La sezione del Napoli COMICON dedicata a cinema, serie tv e animazione, si è presentata all’edizione 2017 con un programma ricco di ospiti e anteprime nazionali. Limitandoci alla DC Comics, vi segnaliamo che grazie a Warner Bros. e Mediaset sono stati trasmessi il primo episodio di Powerless, sit-com ambientata nell’Universo DC, e l’episodio cross-over di The Flash/Supergirl e un nuovo episodio di Supergirl.
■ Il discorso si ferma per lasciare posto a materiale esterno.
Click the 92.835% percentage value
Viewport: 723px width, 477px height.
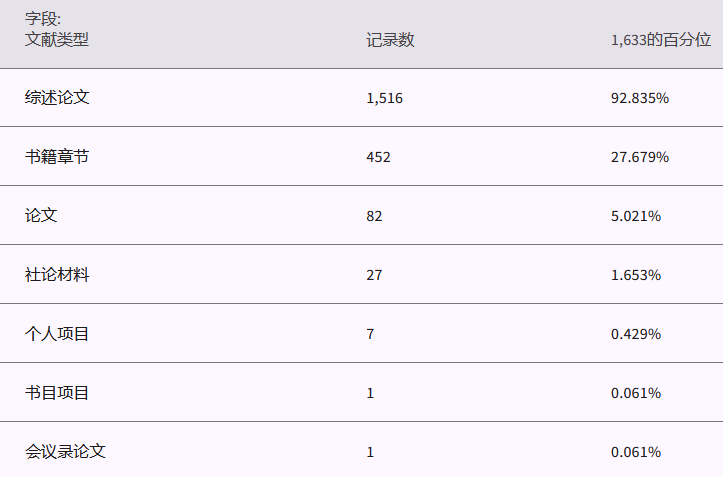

Vi avevamo anticipato la presenza di Amazzoni, tra cui alcune a cavallo e di Wonder Woman all’interno del rigoglioso parco della Mostra di Oltremare. La Warner Bros punta molto sulla super eroina protagonista del nuovo film diretto dalla regista Patty Jenkins ed ha organizzato le cose alla grande reclutando alcune giovani hostess aventi buone doti di relazione con il pubblico e ottime capacità di problem solving. Abbiamo assistito al loro arrivo. Per non farsi cogliere impreparate le hostess in fase di allestimento dell’evento hanno ascoltato con attenzione le istruzioni date loro e non hanno esitato a fare domande e a chiedere chiarimenti agli instancabili organizzatori Warner.

La bella presenza di queste ragazze assunte per essere Amazzoni-Promoter per un giorno, ha valorizzato e dato maggior lustro alla manifestazione partenopea, così come bello è stato il loro atteggiamento ordinato e decoroso. Il ruolo principale nell’evento promozionale dedicato al nuovo film di Wonder Woman è stato conferito alla Cosplayer Ambra Pazzani, che con grinta, personalità ed ampi sorrisi ha retto la scena come protagonista. D’altra parte la giovane artista romana, già esordiente nell’anno 2012, ha al suo attivo la partecipazione a diverse sessioni fotografiche e progetti artistici con cui ha collaborato.

L’abbigliamento alle Amazzoni che seguivano il loro leader è stato fornito dalla Warner, mentre il costume di Ambra Pazzani è stato realizzato da lei stessa con l’aiuto di qualche suo amico che ne ha lavorato alcune parti.

La parata delle Amazzoni e la cosplayer di Wonder Woman che, in sella ai loro cavalli, hanno sfilato in uno apposito spazio transennato della Mostra d’Oltremare ha dato il via al conto alla rovescia per l’uscita del film di Wonder Woman. Presso lo stand della Warner Bros erano in mostra alcuni oggetti di scena orginali del film, tra cui la Tiara, simbolo delle nobili origini di Diana e il Lazo della Verità. Inoltre sono stati realizzati giochi a tema e distribuiti tanti gadget tra cui t-shirt, spille e tatuaggi temporanei griffati Wonder Woman.

Il lungometraggio arriverà nelle sale italiane dal 1° giugno con Warner Bros.

Al termine della parata abbiamo potuto vedere al cinema del Comicon una clip inedita ed in versione originale del film. La mia personale impressione è che la regia strizza l’occhio alle produzioni Disney e in alcuni momenti del combattimento alla regia di Guy Ritchie nel primo film di Sherlock Holmes. Nell’insieme si è trattato di uno spezzone veramente spettacolare in cui si possono ammirare anche i tanti bei posti Italiani in cui è stato girato il film.